Seelsorgerin begegnet großem Redebedarf auf Wacken-Festival

"Die Themen bringen die Leute mit"

Die Sorgen der Menschen machen auch vor dem Metal-Festival nicht halt: Die kirchliche Seelsorge auf dem Wacken Open Air ist in diesem Jahr besonders gefragt, erklärt die Leiterin des Seelsorge-Teams im Interview.

Wacken: Ein Metal-Fan zeigt den Metal-Gruß / © Frank Molter (dpa)
Wacken: Ein Metal-Fan zeigt den Metal-Gruß / © Frank Molter ( dpa )

DOMRADIO.DE: Vor drei Jahren waren Sie zum ersten Mal als Festival-Seelsorgerin im Wacken-Einsatz. Wie ging es Ihnen damit? Ist das so Ihre Musik?

Landesjugendpastorin Annika Woydak (Leiterin des 20-köpfigen Seelsorgeteams beim Wacken-Festival; Leiterin der Jungen Nordkirche): Ich bin da, wo die Menschen sind. Hier sind viele Menschen. Deshalb bin ich total gerne hier und bin einfach begeistert von dem gemeinsamen Miteinander von dem Festival. Das ist super.

ZU ERLEDIGEN:
A. Prüfe, ob die Aussagen (i) bis (iii) mit dem Interview zur Festival-Seelsorge in Wacken übereinstimmen, und beantworte jede mit Ja oder Nein samt den entscheidenden Worten des Interviews als genauem Zitat.
(i) Das Seelsorgeteam beim Wacken-Festival besteht aus 20 Personen.
(ii) Annika Woydak ist in diesem Jahr zum ersten Mal als Festival-Seelsorgerin in Wacken im Einsatz.
(iii) Die kirchliche Seelsorge auf dem Wacken Open Air ist in diesem Jahr weniger gefragt als sonst.
B. Beantworte anhand des Interviews zur Festival-Seelsorge in Wacken die folgenden Fragen.
(i) Was zeigt der Metal-Fan auf dem Foto?
(ii) Wer hat das Foto aufgenommen?
(iii) Welche Leitungsaufgabe hat Annika Woydak neben dem Seelsorgeteam?
C. Schreibe das Interview zur Festival-Seelsorge in Wacken im Anschluss an seinen letzten Satz weiter.
Die Auflistung spielt dafür keine Rolle.

GESPEICHERTE DATEN:
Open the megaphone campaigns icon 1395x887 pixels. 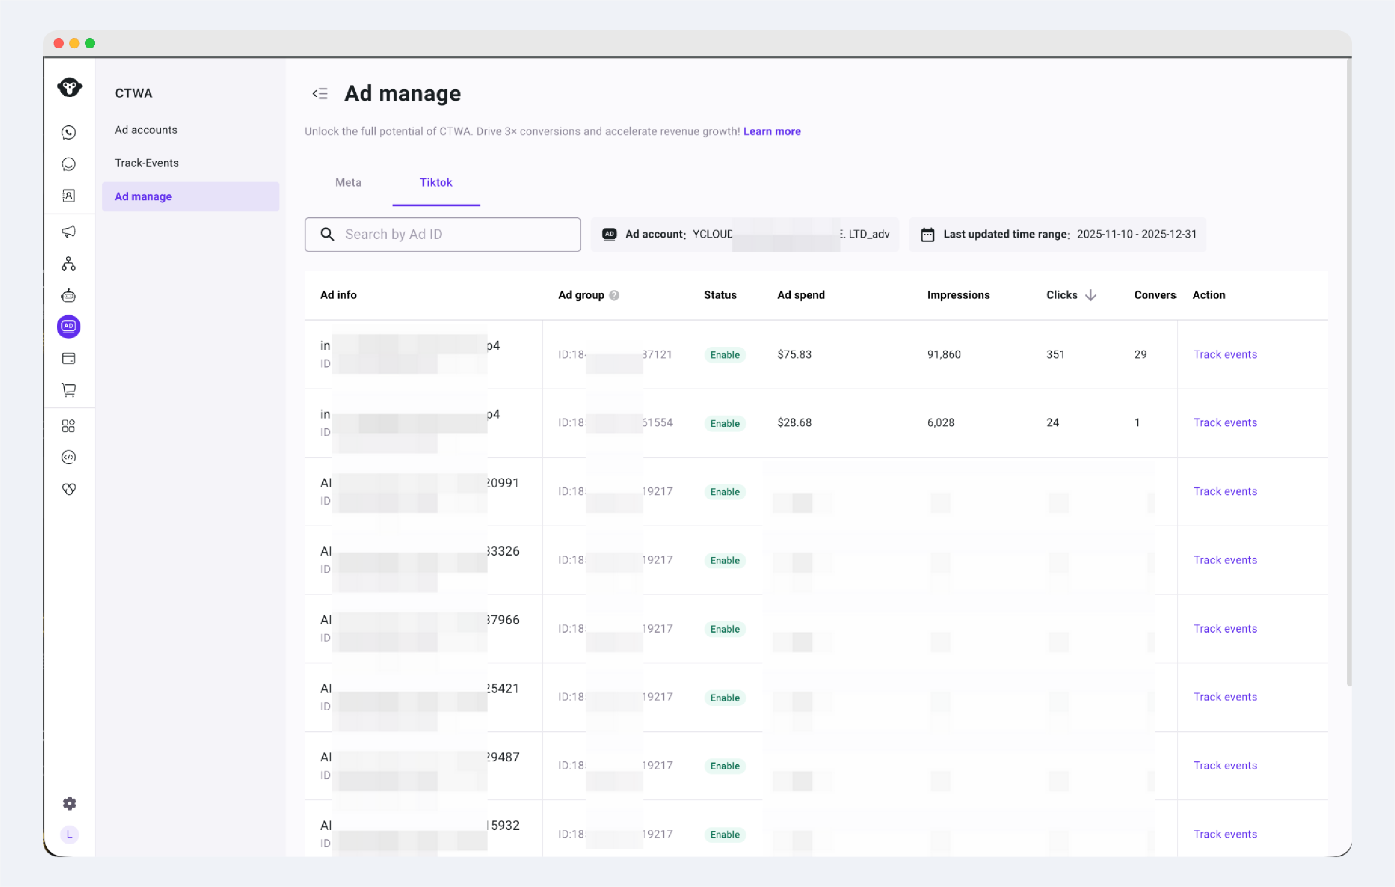pyautogui.click(x=68, y=232)
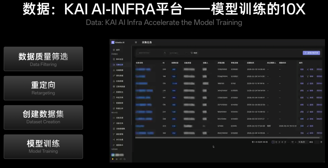Click the page jump input field
Image resolution: width=328 pixels, height=168 pixels.
tap(317, 142)
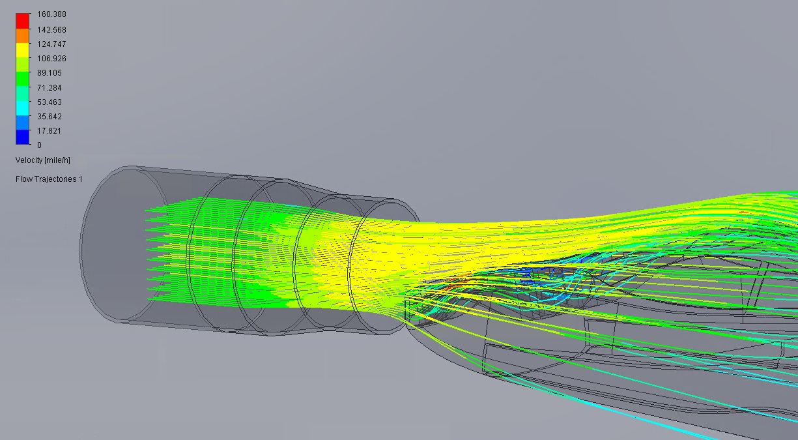The height and width of the screenshot is (440, 798).
Task: Select the 106.926 value on the scale
Action: (50, 58)
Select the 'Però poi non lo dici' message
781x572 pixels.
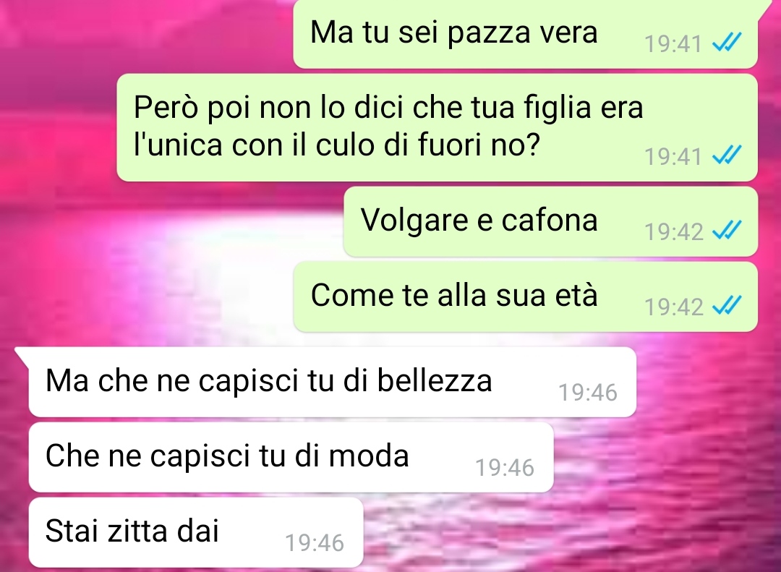pyautogui.click(x=438, y=127)
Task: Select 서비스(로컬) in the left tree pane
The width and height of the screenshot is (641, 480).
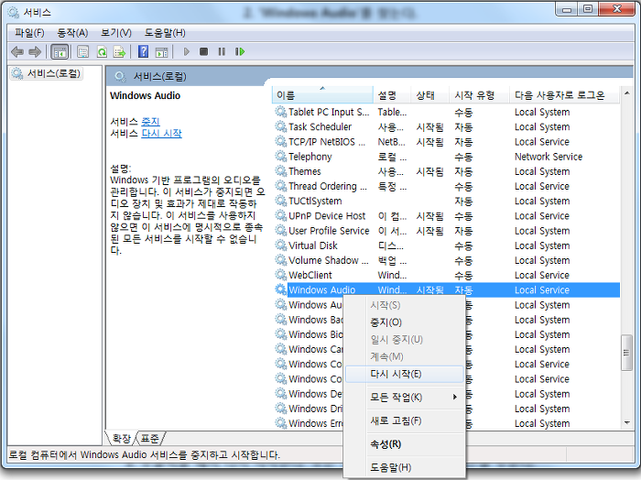Action: click(53, 73)
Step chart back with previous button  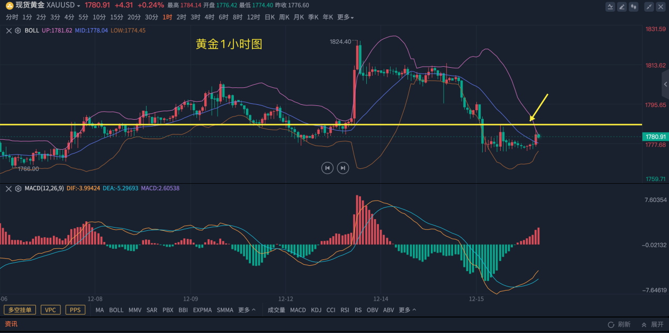[328, 168]
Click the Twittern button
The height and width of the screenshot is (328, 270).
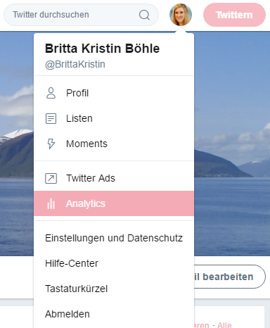(x=234, y=15)
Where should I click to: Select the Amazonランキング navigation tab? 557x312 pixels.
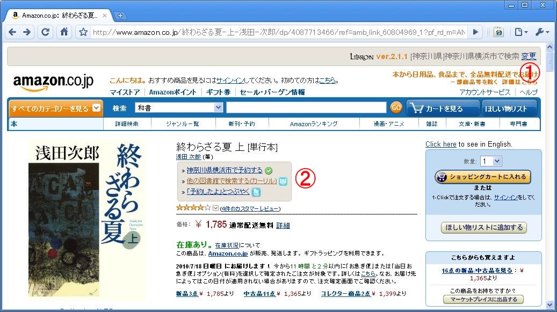click(314, 124)
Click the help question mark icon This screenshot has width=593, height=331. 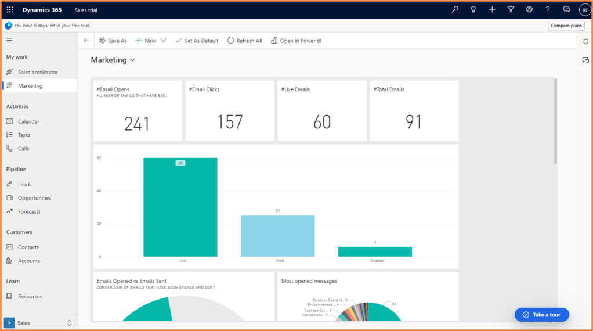[548, 10]
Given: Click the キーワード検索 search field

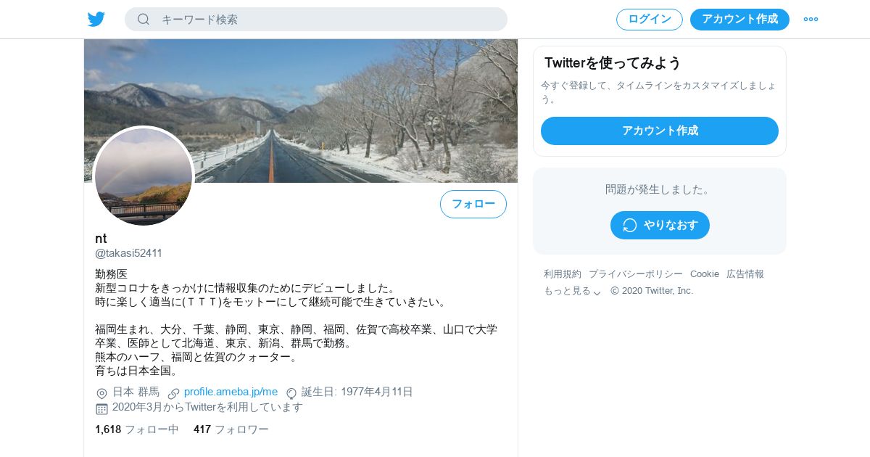Looking at the screenshot, I should [x=316, y=20].
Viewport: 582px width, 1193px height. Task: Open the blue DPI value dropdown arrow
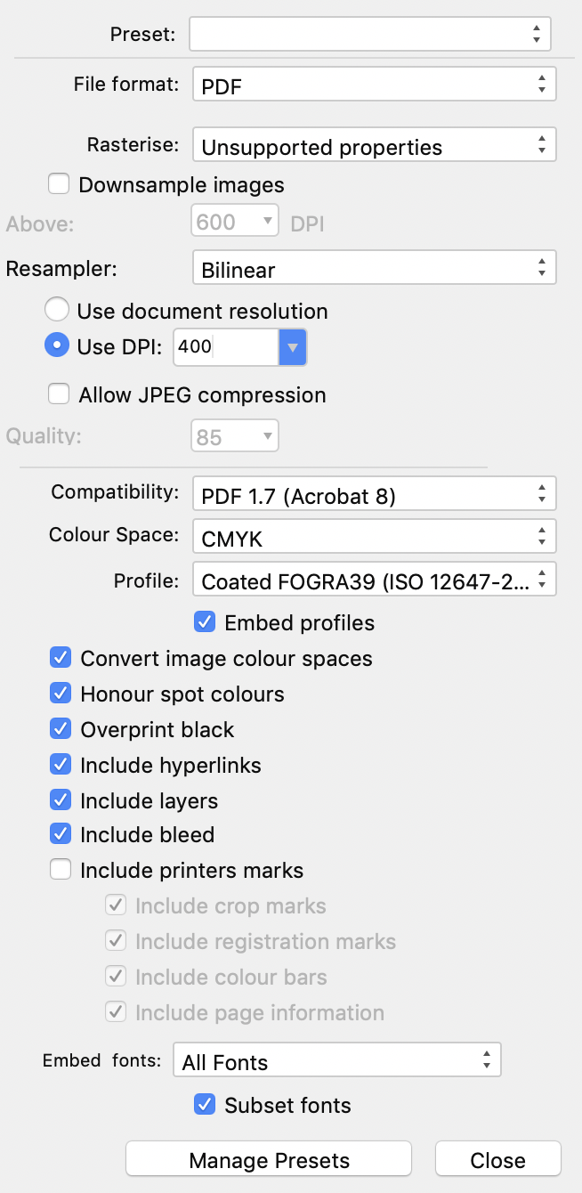[x=293, y=346]

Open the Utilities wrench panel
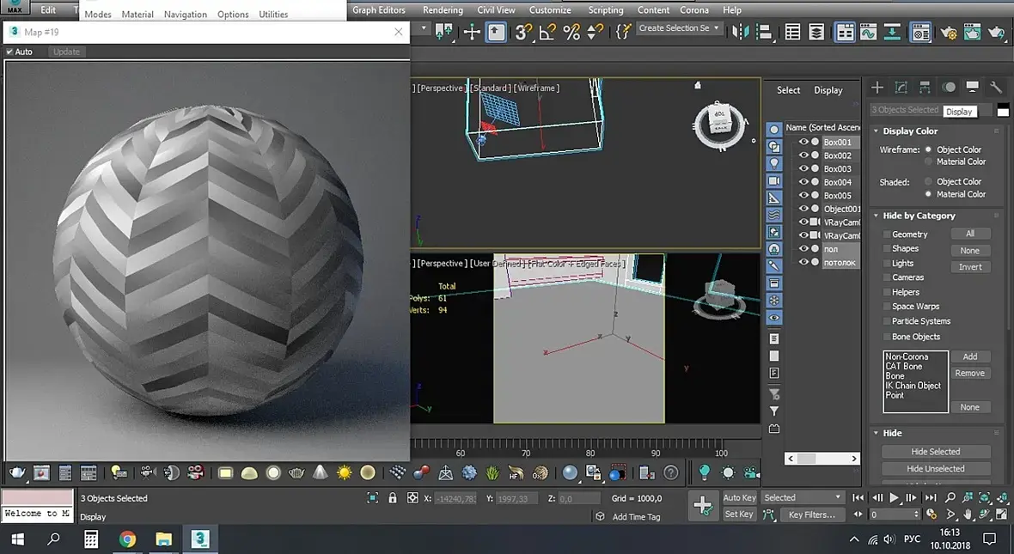tap(996, 88)
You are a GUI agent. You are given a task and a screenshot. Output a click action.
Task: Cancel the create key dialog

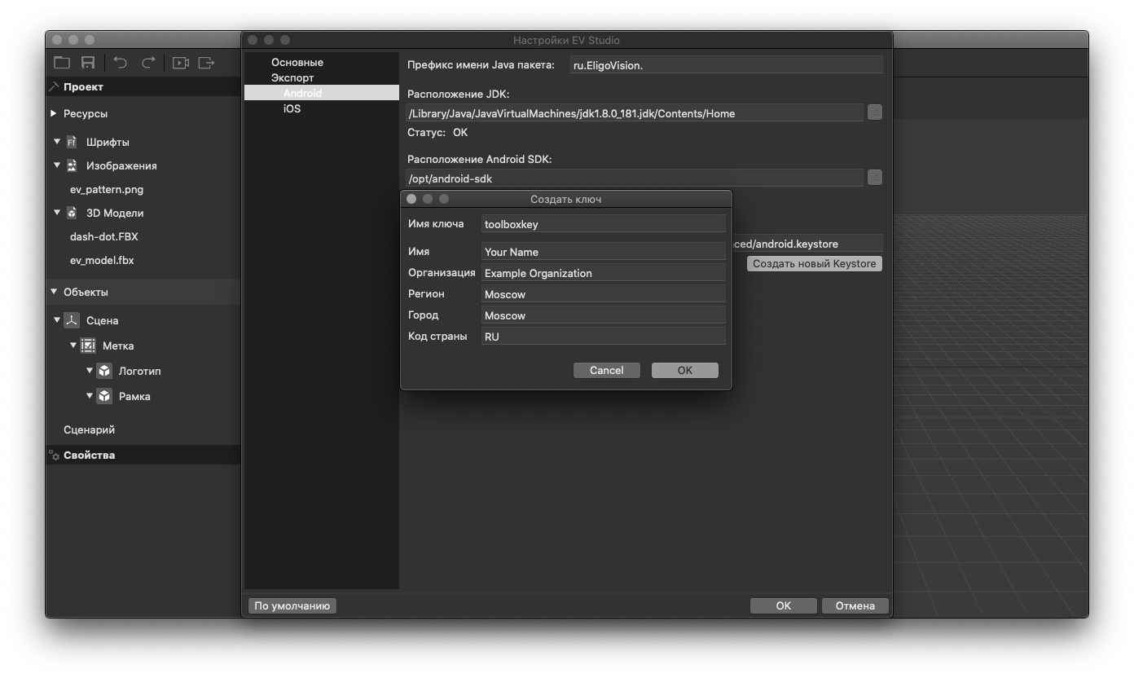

LÖSUNGEN:
A.
(i) Ja: „Leiterin des 20-köpfigen Seelsorgeteams beim Wacken-Festival“
(ii) Nein: „Vor drei Jahren waren Sie zum ersten Mal als Festival-Seelsorgerin im Wacken-Einsatz.“
(iii) Nein: „Die kirchliche Seelsorge auf dem Wacken Open Air ist in diesem Jahr besonders gefragt“

B.
(i) Den Metal-Gruß.
(ii) Frank Molter (dpa).
(iii) Sie ist Leiterin der Jungen Nordkirche.

C.
DOMRADIO.DE: Zwei Jahre Corona-Pause waren dann aber. Vor drei Jahren waren Sie das erste Mal da. Jetzt sind Sie seit Mittwoch vor Ort. Was ist diesmal anders als vor drei Jahren?

Besucher des Musikfestivals "Wacken Open Air" sitzen in der Kirche beim Gottesdienst während der "Metal Church" / © Michael Althaus (KNA)
Besucher des Musikfestivals "Wacken Open Air" sitzen in der Kirche beim Gottesdienst während der "Metal Church" / © Michael Althaus ( KNA )

Woydak: Man merkt, dass die Menschen sich total drauf gefreut haben. Diese Freude auf das Festival ist unglaublich. Und ich glaube, das tut den Leuten auch gut. Endlich wieder feiern, das Leben spüren, miteinander reden, ausgelassen sein, das ist auch etwas, was total gut ist und was wir, glaube ich, alle brauchen.

DOMRADIO.DE: Welche Regeln gelten denn da? Werden noch Masken getragen?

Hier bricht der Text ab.